We have audited the accompanying financial statements of Khandwala
Securities Limited ('the Company') which comprise the Balance Sheet as
at 31stMarch 2015, the Statement of Profit and Loss and the Cash Flow
Statement for the year ended and a summary of significant accounting
policies and other explanatory information.
2. Management's Responsibility for the Financial Statements
The Company's Board of Directors is responsible for the matters stated
in Section 134(5) of the Companies Act, 2013 ("the Act") with respect
to the preparation and presentation of these financial statements that
give a true and fair view of the financial position, financial
performance and cash flows of the Company in accordance with the
accounting principles generally accepted in India, including the
Accounting Standards specified under Section 133 of the Act, read with
Rule 7 of the Companies (Accounts) Rules, 2014. This responsibility
also includes ma intendance of adequate accounting records in accordance
with the provisions of the Act for safeguarding of the assets of the
Company and for preventing and detecting frauds and other
irregularities; selection and application of appropriate accounting
policies; making judgments and estimates that are reasonable and
prudent; and design, implementation and maintenance of adequate
internal financial controls, that were operating effectively for
ensuring the accuracy and completeness of the accounting records,
relevant to the preparation and presentation of the financial
statements that give a true and fair view and are free from material
misstatement, whether due to fraud or error.
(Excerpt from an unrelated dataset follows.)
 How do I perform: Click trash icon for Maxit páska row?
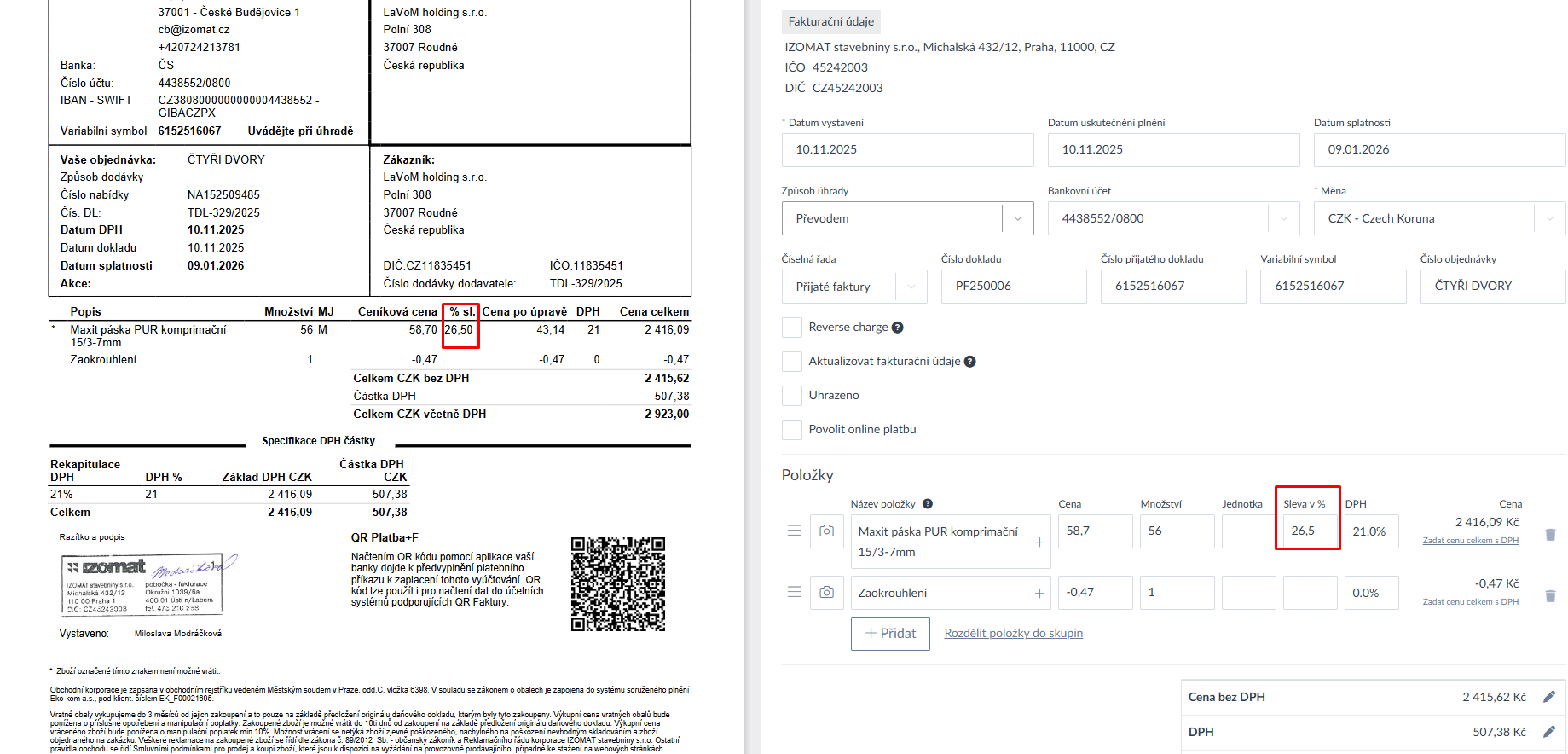1550,535
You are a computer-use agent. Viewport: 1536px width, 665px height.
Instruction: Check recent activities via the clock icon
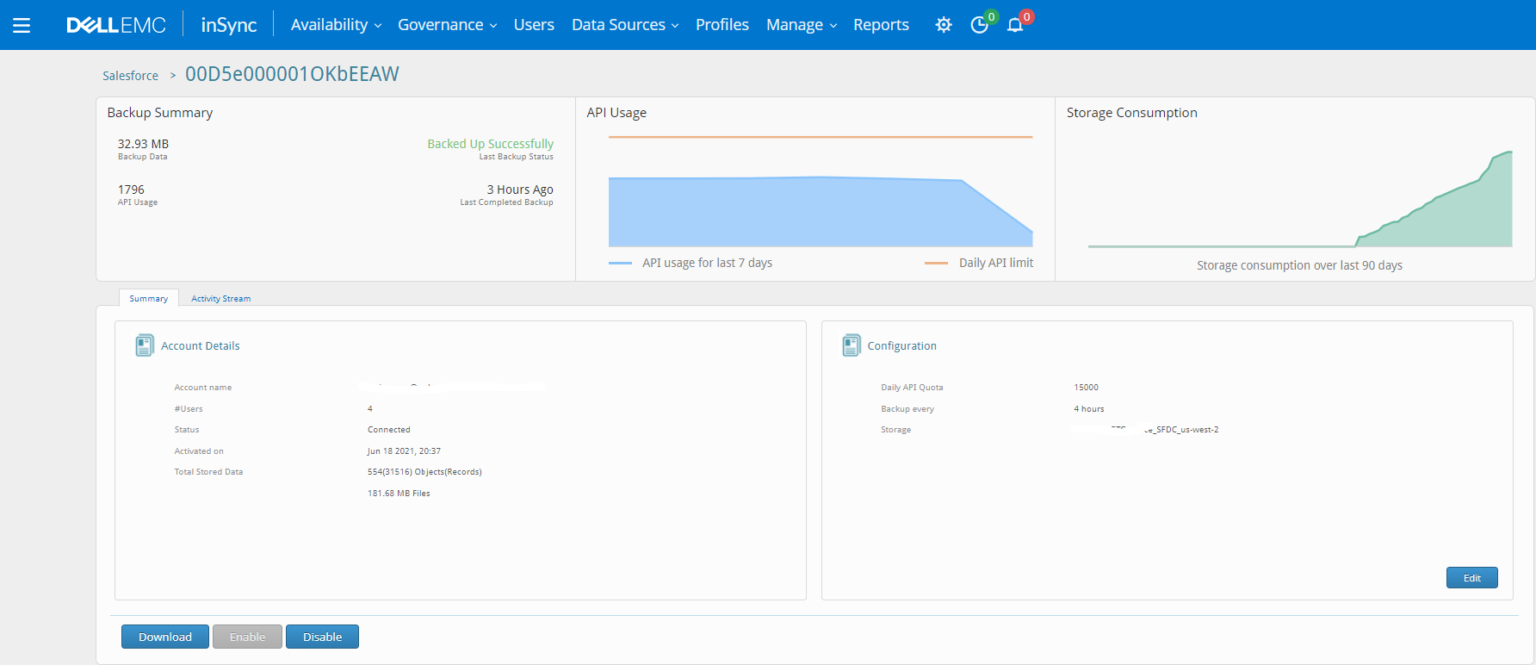click(979, 24)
3. Auditor's Responsibility
Our responsibility is to express an opinion on these financial
statements based on our audit. We have taken into account the
provisions of the act, the accounting and auditing standards and
matters which are required to be included in the audit report under the
provisions of the Act and the Rules made thereunder.
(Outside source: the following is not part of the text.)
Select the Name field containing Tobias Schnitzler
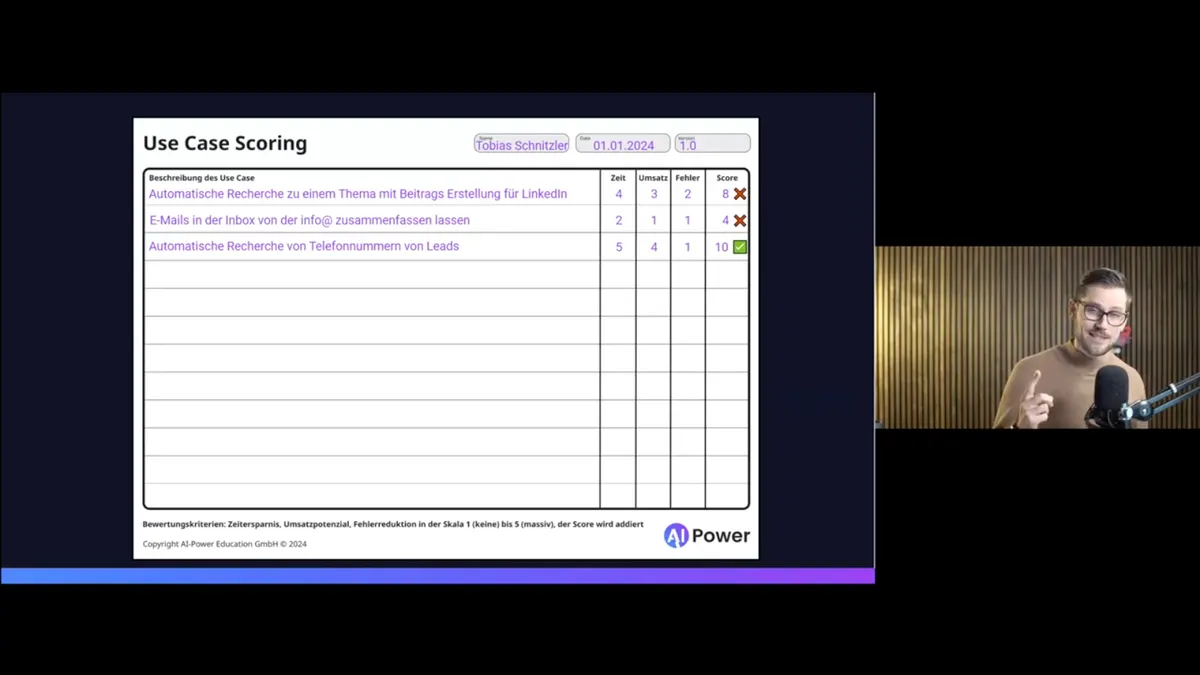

We conducted our audit in accordance with the Standards on Auditing
specified under Section 143(10) of the Act. Those Standards require
that we comply with ethical requirements and plan and perform the audit
to obtain reasonable assurance about whether the financial statements
are free from material misstatement.
An audit involves performing procedures to obtain audit evidence about
the amounts and the disclosures in the financial statements. The
procedures selected depend on the auditor's judgment, including the
assessment of the risks of material misstatement of the financial
statements, whether due to fraud or error. In making those risk
assessments, the auditor considers internal financial control relevant
to the Company's preparation of the financial statements that give a
true and fair view in order to design audit procedures that are
appropriate in the circumstances, but not for the purpose of expressing
an opinion on whether the Company has in place an adequate internal fi
nancial control system over financial reporting and the operating
effectiveness of such controls. An audit also includes evaluating the
appropriateness of the accounting policies used and the reasonableness
of the accounting estimates made by the Company's Directors, as well as
evaluating the overall presentation of the financial statements.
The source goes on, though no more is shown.